[[ Listed entries open ]]
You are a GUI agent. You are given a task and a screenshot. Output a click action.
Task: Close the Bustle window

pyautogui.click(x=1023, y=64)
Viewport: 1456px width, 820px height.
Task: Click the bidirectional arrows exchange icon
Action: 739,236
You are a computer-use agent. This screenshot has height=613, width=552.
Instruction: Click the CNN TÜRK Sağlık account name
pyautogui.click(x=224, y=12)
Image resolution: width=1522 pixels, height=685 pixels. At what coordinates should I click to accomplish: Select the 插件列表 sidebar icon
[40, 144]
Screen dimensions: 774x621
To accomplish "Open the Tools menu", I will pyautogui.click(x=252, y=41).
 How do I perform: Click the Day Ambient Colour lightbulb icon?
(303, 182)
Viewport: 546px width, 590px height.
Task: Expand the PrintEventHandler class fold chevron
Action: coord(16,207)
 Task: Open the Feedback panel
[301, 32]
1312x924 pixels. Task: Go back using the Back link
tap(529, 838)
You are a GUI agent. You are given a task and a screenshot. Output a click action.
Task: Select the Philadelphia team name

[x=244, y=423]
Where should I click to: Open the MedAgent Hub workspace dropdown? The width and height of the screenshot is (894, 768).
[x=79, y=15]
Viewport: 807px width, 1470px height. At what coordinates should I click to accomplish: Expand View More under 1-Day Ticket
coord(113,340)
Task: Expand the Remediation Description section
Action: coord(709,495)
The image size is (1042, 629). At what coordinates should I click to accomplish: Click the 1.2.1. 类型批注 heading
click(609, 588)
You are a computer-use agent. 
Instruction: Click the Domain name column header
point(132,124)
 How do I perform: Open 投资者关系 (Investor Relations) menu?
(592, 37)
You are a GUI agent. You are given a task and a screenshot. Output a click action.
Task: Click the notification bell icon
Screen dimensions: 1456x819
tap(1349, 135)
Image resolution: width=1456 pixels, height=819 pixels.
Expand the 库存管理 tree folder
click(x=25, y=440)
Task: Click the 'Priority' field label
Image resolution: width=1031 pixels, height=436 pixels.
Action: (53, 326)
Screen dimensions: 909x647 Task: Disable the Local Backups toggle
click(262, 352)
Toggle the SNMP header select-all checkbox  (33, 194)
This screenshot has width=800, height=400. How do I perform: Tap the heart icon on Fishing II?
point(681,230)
[[ Listed entries closed ]]
Find and copy each line of the material that holds the word "computer".

Exercise output:
You are a computer-use agent. This screenshot has height=613, width=552.
You are a computer-use agent. 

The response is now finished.